Pixel coordinate grounding data

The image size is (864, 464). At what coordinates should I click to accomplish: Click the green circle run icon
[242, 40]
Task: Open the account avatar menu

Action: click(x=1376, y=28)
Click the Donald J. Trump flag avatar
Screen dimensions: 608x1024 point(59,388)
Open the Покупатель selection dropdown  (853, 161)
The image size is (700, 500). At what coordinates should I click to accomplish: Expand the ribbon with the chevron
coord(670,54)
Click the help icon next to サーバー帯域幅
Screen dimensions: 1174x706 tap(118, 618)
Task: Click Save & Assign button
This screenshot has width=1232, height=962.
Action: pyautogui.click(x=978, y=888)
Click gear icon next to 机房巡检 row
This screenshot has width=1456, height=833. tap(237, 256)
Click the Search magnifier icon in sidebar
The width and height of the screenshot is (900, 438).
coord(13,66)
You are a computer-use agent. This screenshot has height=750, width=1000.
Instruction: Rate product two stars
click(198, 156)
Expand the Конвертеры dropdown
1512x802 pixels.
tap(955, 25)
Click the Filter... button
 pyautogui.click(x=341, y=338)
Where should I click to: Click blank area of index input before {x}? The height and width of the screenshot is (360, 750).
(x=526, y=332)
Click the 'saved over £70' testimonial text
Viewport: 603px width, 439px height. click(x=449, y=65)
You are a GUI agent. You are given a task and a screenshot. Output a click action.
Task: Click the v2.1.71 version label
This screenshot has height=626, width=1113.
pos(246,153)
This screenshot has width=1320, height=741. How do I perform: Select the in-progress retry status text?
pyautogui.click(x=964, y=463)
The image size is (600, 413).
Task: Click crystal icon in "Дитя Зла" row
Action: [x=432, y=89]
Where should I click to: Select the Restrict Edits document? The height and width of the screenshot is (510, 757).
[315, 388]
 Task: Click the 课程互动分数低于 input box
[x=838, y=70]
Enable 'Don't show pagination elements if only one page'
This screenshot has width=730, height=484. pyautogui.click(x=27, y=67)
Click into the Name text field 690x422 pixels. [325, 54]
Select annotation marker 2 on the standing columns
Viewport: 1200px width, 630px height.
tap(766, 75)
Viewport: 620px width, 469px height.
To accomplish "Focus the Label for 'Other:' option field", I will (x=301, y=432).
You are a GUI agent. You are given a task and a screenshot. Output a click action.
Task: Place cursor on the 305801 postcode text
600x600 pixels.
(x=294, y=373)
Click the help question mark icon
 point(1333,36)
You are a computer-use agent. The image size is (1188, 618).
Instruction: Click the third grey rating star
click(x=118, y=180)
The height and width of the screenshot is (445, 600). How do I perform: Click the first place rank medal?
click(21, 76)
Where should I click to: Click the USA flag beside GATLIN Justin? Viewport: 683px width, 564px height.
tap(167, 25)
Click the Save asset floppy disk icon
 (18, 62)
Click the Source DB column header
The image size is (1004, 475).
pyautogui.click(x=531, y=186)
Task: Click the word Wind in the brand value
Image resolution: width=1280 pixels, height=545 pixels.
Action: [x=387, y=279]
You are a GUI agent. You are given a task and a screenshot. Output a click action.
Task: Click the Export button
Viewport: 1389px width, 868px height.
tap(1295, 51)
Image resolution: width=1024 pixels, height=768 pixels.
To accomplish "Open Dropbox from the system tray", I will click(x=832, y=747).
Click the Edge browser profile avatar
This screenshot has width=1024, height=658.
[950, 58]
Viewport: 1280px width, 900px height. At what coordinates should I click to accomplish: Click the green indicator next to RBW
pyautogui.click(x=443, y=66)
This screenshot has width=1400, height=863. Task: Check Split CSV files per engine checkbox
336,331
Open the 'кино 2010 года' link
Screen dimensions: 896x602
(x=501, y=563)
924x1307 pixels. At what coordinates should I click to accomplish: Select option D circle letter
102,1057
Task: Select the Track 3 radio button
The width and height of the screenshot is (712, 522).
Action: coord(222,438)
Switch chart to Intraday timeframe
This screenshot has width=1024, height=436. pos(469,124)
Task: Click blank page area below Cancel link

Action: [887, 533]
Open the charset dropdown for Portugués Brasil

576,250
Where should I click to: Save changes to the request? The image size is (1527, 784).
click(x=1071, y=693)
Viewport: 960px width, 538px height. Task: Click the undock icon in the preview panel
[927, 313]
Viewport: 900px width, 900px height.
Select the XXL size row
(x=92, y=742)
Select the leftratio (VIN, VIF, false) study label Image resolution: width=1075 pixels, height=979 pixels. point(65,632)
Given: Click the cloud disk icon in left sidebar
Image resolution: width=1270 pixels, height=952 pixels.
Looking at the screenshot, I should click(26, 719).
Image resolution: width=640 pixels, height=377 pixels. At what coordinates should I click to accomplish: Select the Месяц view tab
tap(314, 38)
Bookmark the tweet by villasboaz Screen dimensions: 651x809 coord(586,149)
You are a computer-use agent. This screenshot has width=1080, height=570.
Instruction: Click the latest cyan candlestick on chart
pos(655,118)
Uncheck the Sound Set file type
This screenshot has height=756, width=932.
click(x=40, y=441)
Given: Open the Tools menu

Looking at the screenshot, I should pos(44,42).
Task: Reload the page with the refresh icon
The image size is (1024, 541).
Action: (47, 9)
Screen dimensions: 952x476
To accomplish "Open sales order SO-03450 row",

◆ **TASK INSTRUCTIONS**: Only the lines with "field" are needed; find them in the records and copy each one.

◆ **SOLVED PROBLEM**:
Click into the Name text field 690x422 pixels. [325, 54]
To accomplish "Focus the Label for 'Other:' option field", I will (x=301, y=432).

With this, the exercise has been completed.